# totally lost



## snotball (Aug 2, 2004)

hi. i'm quite new to this fta thing so bear with me. ok iv'e aimed the dish at galaxy 10r, and everytime i do a channel search it comes up 0 t.v, 0 audio channels. i am using a topfield tf3000f reciever. the manual that came with the unit isn't very helpfull to me. i'm pretty sure i'm getting a strong enough signal because the signal meter on the reciever is at like 99. so if anyone cares to help me it would be greatly appreciated. thanx.


----------



## kevision (Mar 30, 2004)

I'm not familiar with your reciever. is there also a 'quality' indicator in addition to the signal strength?
my guess would be that you not really pointed at a satellite. the signal strength meter is not all that useful as it reflects background noise or other sats too. I have a tree in my yard that can produce a signal level of around 80.
so be sure you are on galaxy 10r and an active xponder (11719 V is on all the time) and then see if you can get a quality reading from your reciever.


----------



## snotball (Aug 2, 2004)

yes it does have a quality meter as well. i have not had any luck getting any strength on that one yet. i guess i will just try aiming the dish again and go from there. before i go i want to know do i have to have it set to active xponder 11719v before i aim the dish?


----------



## TonyM (Aug 14, 2003)

11719 V 27687 or 11799 V 26660 are the 2 best TP's to pick up.

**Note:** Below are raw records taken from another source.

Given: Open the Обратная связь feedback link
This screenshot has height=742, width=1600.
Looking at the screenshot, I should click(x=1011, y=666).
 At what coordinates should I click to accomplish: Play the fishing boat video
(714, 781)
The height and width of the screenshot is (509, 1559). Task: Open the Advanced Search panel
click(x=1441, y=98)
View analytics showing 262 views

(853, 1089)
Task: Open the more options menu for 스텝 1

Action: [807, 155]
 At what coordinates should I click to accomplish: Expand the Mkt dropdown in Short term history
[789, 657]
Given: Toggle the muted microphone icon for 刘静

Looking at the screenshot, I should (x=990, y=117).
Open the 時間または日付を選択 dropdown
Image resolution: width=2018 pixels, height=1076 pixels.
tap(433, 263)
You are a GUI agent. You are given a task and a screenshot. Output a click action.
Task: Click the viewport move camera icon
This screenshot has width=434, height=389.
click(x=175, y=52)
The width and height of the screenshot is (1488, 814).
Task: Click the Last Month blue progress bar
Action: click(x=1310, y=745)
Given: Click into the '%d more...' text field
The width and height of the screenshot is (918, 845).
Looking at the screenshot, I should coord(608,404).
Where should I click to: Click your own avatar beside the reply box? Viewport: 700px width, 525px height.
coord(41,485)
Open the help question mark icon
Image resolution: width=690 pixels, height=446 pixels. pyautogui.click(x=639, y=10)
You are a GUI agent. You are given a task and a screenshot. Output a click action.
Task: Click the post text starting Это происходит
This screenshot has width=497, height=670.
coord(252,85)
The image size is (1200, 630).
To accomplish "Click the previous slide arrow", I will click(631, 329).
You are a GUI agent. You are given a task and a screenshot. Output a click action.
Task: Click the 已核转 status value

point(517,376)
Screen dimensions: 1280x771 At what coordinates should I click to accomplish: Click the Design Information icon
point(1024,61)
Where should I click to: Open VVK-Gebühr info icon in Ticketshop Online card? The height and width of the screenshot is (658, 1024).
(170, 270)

I would suggest have it set to one of these 2 before you start aiming.

Move it 1/4 inch and then wait 2 or 3 seconds...KU Band takes a little more time to tune it in

Good luck


----------



## PSB (Oct 4, 2002)

Tony's right, forget about signal strength and worry only about quality, when you move the dish wait 2 seconds before you move it again as it can take a moment for the signal to kick in, good luck.


----------